Recent papers on perception and neurodynamics

[DeLiang Wang]

The following papers, available at
http://www.cis.ohio-state.edu/~dwang/announce.html,
may be of interest to the list:

1. Liu X. and Wang D.L. (1999): "Perceptual organization based on temporal
dynamics." Proceedings of NIPS-99, in press.

A figure-ground segregation network is proposed based on a novel boundary pair
representation. Nodes in the network are boundary segments obtained through
local grouping. Each node is excitatorily coupled with the neighboring nodes
that belong to the same region, and inhibitorily coupled with the corresponding
paired node.  Gestalt grouping rules are incorporated by modulating
connections.  The status of a node represents its probability being figural and
is updated according to a differential equation.  The system solves the
figure-ground segregation problem through temporal evolution.  Different
perceptual phenomena, such as modal and amodal completion, virtual contours,
grouping and shape decomposition are then explained through local diffusion.
The system eliminates combinatorial optimization and accounts for many
psychophysical results with a fixed set of parameters.
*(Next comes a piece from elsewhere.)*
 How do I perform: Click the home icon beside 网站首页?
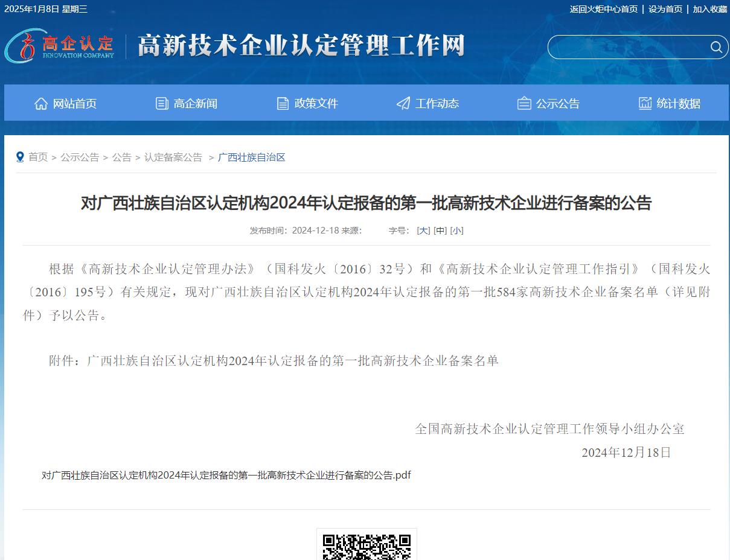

2. Wang D.L. (2000): "On connectedness: a solution based on
oscillatory correlation." Neural Computation, vol. 12,
pp. 131-139.

A long-standing problem in neural computation has been the problem of
connectedness, first identified by Minsky and Papert in 1969.  This problem
served as the cornerstone for them to analytically establish that perceptrons
are fundamentally limited in computing geometrical (topological) properties.  A
solution to this problem is offered by a different class of neural networks -
oscillator networks.  To solve the problem, the representation of oscillatory
correlation is employed whereby one pattern is represented as a synchronized
block of oscillators, and different patterns are represented by distinct blocks
that desynchronize from each other.  Oscillatory correlation emerges from a
LEGION network, whose architecture consists of local excitation and global
inhibition among neural oscillators.  It is further shown that these oscillator
networks exhibit sensitivity to topological structure, which may lay a
neurocomputational foundation for explaining the psychophysical phenomenon of
topological perception.


3. Wang D.L. (1999): Relaxation oscillators and networks. In Webster J.
(ed.), Wiley Encyclopedia of Electrical and Electronics Engineering,
Wiley & Sons, vol. 18, pp. 396-405.

A tutorial article on oscillatory dynamics and its applications to auditory and
visual scene analysis.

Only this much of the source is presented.